24 thoughts on “What to think about before you post.

  1. Strength and Sunshine says:

    I like this!! I actually agree with you here. Maybe some people post these pictures and things with good intentions and to motivate themselves, but some do not and they know they are just doing it for praise, followers, their own narcissism and gratification.

    • Miss Polkadot says:

      Thanks, Rebecca. Like you, I think some people really mean well by posting these pictures as inspiration. Also, gratification is something I believe all of us crave to a certain extent but it can get too far.

  2. annalisemishler says:

    I love this so much and I feel like you’re the first one that I’ve seen actually address this. I think we’re all guilty of oversharing on social media but some people definitely have sort of reached the point where it’s extremely excessive and doing more harm than good. I had to unfollow so many people when I began recovering simply because I couldn’t scroll through my feeds without seeing an ab shot, a tiny clean lunch, etc. Anyway–love love love this!

    • Miss Polkadot says:

      Thank you so much, Annalise. I’m happy to hear my spur-of-the-moment rambles on this topic resonated with you. It’s something that’s been on my mind for so long and now I just decided to roll with the flow and share my thoughts. The recovery community was on my mind when writing it the whole time as it’s huge and many of its members are still in the process of figuring out what’s right for themselves and easily influenced.

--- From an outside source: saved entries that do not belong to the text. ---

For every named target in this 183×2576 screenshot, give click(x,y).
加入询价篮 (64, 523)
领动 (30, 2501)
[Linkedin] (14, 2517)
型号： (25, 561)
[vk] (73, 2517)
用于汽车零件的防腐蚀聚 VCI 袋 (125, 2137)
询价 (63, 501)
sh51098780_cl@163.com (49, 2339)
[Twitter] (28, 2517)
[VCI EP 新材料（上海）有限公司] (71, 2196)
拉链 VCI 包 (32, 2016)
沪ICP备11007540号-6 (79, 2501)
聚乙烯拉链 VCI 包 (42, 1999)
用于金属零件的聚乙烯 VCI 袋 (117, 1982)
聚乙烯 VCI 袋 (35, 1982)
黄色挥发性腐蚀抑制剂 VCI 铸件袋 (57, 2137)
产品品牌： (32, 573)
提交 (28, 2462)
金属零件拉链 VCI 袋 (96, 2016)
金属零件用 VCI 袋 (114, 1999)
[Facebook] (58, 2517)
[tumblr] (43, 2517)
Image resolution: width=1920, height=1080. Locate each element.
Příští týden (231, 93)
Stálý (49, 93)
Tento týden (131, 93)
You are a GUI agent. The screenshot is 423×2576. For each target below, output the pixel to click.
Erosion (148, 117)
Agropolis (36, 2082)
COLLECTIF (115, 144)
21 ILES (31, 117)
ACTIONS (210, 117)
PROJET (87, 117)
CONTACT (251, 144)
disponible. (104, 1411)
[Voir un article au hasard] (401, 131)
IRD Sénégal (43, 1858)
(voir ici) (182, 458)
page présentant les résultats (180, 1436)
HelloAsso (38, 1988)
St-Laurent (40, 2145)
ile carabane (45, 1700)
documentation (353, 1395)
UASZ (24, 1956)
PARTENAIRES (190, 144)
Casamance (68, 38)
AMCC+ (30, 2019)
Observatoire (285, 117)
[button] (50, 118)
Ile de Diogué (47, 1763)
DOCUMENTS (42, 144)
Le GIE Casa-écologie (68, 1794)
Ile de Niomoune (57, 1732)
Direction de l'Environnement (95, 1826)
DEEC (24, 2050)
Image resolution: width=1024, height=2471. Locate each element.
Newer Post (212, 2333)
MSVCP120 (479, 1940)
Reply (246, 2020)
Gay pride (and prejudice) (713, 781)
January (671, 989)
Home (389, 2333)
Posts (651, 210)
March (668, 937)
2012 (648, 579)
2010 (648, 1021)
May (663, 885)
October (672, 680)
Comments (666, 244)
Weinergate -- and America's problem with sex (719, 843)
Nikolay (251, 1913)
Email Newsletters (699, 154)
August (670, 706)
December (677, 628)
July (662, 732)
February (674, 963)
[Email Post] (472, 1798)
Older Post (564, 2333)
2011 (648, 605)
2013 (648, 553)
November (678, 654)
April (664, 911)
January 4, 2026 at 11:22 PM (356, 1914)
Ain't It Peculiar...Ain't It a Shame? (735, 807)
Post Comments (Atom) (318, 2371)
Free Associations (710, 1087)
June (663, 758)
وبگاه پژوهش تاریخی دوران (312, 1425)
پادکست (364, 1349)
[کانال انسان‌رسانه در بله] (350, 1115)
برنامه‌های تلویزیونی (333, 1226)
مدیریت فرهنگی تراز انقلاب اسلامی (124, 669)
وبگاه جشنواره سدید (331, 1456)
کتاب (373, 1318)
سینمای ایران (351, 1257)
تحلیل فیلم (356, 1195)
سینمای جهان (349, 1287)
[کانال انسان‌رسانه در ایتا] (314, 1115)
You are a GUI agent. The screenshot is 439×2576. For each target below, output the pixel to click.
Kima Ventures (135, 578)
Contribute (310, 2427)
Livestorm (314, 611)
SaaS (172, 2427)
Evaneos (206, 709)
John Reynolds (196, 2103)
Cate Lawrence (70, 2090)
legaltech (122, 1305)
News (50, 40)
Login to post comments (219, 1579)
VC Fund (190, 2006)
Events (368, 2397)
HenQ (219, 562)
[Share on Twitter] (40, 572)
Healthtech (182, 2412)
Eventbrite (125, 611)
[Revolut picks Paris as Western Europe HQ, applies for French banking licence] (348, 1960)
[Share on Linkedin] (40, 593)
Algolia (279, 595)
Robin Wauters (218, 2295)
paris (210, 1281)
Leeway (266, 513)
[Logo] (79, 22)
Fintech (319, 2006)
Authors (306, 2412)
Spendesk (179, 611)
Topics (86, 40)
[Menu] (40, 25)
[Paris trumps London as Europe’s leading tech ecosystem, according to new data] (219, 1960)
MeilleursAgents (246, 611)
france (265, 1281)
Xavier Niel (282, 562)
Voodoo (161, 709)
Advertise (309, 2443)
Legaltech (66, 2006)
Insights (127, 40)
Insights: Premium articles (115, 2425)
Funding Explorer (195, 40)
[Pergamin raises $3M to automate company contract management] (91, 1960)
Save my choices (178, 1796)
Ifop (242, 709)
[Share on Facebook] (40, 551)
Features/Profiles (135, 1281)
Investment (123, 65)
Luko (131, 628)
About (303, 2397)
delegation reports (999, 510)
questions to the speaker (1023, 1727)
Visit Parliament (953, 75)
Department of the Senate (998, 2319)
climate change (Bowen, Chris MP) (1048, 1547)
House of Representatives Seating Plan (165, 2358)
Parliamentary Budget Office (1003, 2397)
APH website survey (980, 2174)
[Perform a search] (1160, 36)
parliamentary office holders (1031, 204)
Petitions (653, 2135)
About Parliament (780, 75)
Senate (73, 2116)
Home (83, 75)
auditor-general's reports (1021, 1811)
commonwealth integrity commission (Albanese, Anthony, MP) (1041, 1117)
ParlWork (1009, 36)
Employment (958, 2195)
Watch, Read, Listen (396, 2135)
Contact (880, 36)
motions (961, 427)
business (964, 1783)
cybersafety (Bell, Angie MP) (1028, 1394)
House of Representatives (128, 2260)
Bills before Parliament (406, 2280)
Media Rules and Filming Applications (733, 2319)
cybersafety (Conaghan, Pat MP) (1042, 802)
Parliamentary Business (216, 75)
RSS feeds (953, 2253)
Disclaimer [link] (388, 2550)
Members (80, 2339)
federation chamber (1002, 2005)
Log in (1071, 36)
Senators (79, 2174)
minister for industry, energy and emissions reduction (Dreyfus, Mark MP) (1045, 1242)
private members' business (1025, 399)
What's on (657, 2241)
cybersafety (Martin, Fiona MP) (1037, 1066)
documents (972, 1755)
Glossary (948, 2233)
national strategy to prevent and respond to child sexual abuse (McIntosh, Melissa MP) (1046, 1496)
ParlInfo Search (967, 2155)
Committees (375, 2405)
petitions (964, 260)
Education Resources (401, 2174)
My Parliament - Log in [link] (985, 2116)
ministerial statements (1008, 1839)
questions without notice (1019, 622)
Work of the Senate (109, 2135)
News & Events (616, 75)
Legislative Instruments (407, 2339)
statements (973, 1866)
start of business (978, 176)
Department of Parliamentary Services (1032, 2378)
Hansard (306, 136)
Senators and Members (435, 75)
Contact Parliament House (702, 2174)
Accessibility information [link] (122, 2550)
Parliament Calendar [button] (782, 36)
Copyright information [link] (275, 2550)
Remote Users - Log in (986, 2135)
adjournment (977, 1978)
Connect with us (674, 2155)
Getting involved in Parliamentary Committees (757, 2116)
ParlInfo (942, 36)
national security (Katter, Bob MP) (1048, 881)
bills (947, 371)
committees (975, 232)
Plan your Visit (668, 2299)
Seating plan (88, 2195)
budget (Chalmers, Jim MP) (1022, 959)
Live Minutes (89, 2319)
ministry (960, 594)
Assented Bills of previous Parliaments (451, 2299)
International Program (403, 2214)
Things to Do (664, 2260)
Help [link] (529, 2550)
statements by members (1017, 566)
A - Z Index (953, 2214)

  3. Jess @ One Step Closer says:

    Reblogged this on One Step Closer and commented:
    I’m still working on my Great North Run recap. The race, particularly the crowds, takes a lot out of me and although I finished in a better time than last year, I still have mixed and conflicted feelings about the race. In the mean time, I think the majority of the internet needs to read and reflect on this excellent post. I haven’t agreed with something so wholeheartedly in a long, long time, so I absolutely had to share this excellent post here.

  4. Kate Bennett says:

    I guess it just depends on who your “followers” are. If they are on the same journey as you, it can be inspiring.
    However, I tend to side with you. I’d rather err on the kind side than the prideful side. When I post I try to think about what I personally like to read from others and what either makes me feel good or challenges me in a healthy manner.

    • Miss Polkadot says:

      If all of your followers are weight-lifters or runners, too, I can see the point of mutual encouragement. Yet I still feel a little uneasy knowing how many easily influenced and self-doubting young [recovering] girls are on Instagram. I’m like you in trying to post what I would like to see elsewhere, too.

  5. briwifruit says:

    I’ve been of this mind for awhile! The FitBit or Garmin pictures don’t bother me, though — I think it’s great. It’s more the here’s-my-green-smoothie-breakfast-in-my-mason-jar-placed-strategically-next-to-my-overnight-oats set-up shots and half-naked posed “fitness” pictures that bother me. Too staged and not real life. I did a “real day in the life of a fitness blogger” post with unfiltered, boring photos, and I want other bloggers to do it to to show it’s not all green smoothies and mason jar oats!

    • Miss Polkadot says:

      Your initiative for more realness in the online world sounds wonderful because yes, a lot seems staged and makes me wonder where some people find the time to set up pretty pictures while working full-time/being mums/… I hope you’ll get some other fitness bloggers to join it.

  6. hungryforbalance says:

    Very thought-provoking thoughts! I think that you are right; being proud of your accomplishments is important, but it is important to remember that not everyone sees your accomplishments as such. Pride or Hubris? Tricky question.

  7. Emily Swanson says:

    This is wonderful! Thinking of others before you post is so important, but it’s hard for me to remember because I’m naturally selfish. Being selfless is more of a challenge.

  8. Amanda @ .running with spoons. says:

    This is such double edged sword. I totally agree that it’s important to think about what you post before you post it, but it really depends on who your followers are. What might be triggering for some will be inspiring for others. Ultimately, everyone is responsible for what they choose to read — the author can only do so much.

    • Miss Polkadot says:

      There definitely are two sides to this issue. My concern with this post was seeing many easily unsettled young girls and women commenting on such posts shaming themselves. Though yes, in the end we’re responsible for whom we follow, too.

  9. katalysthealth says:

    Like Amanda said, I feel this a double edged sword. Or maybe a lose-lose situation. I dunno, but as always I love your honestly and how you back your points. I can definitely see both sides here and have fallen victim to both sides as well! I think it’s totally something to be aware of

    • Miss Polkadot says:

      Thank you, Kat. I can see both sides, too, and don’t want to accuse anybody or keep them from feeling proud about their accomplishment. Like you said, though, it’s something to be aware of – on both sides.